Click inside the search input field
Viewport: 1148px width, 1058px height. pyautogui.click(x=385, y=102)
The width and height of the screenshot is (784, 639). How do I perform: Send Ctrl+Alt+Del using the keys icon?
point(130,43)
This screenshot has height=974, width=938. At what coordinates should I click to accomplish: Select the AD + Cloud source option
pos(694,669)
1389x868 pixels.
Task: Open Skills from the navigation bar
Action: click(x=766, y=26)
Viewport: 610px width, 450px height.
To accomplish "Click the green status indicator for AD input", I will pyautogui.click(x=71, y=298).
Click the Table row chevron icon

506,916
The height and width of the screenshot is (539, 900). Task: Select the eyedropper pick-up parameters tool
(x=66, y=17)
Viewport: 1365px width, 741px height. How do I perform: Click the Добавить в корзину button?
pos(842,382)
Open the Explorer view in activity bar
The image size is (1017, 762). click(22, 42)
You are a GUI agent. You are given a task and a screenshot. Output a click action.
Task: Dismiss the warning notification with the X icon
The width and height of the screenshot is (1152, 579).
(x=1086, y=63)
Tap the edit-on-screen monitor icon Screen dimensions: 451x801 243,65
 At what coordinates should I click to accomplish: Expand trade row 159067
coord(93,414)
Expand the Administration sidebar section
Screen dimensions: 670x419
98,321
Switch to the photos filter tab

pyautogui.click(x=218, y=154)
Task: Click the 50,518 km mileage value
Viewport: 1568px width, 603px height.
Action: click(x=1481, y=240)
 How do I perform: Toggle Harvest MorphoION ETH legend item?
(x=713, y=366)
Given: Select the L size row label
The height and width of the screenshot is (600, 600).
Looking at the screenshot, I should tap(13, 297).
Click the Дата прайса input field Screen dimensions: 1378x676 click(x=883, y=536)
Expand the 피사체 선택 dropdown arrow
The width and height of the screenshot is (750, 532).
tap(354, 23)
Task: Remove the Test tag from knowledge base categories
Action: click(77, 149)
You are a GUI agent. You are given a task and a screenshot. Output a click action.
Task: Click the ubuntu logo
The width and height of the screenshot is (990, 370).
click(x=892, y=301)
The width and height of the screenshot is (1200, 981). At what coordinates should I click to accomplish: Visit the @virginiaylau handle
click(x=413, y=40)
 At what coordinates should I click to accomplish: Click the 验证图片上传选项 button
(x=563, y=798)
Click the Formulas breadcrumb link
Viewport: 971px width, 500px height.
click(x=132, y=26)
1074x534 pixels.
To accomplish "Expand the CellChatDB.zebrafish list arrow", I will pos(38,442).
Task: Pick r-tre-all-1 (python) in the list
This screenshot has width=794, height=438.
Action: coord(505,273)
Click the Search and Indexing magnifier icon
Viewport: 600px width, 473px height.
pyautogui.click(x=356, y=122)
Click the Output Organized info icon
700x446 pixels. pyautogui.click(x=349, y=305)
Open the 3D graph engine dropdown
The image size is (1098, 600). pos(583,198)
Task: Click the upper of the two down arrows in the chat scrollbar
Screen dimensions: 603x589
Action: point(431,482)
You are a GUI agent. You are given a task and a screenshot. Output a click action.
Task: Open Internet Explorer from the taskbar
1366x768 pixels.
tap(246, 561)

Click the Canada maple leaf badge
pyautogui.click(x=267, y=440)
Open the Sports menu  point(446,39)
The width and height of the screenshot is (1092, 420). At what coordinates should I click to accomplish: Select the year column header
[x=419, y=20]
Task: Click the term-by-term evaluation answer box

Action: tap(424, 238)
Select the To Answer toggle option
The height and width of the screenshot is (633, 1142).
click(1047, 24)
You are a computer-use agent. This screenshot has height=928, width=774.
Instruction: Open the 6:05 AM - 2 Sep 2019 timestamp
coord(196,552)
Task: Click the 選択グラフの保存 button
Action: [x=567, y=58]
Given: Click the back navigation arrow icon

————

● What the exercise asks
The response must contain each line above that holds the string "list".

● Answer for this exercise
To accomplish "Expand the CellChatDB.zebrafish list arrow", I will pos(38,442).
Task: Pick r-tre-all-1 (python) in the list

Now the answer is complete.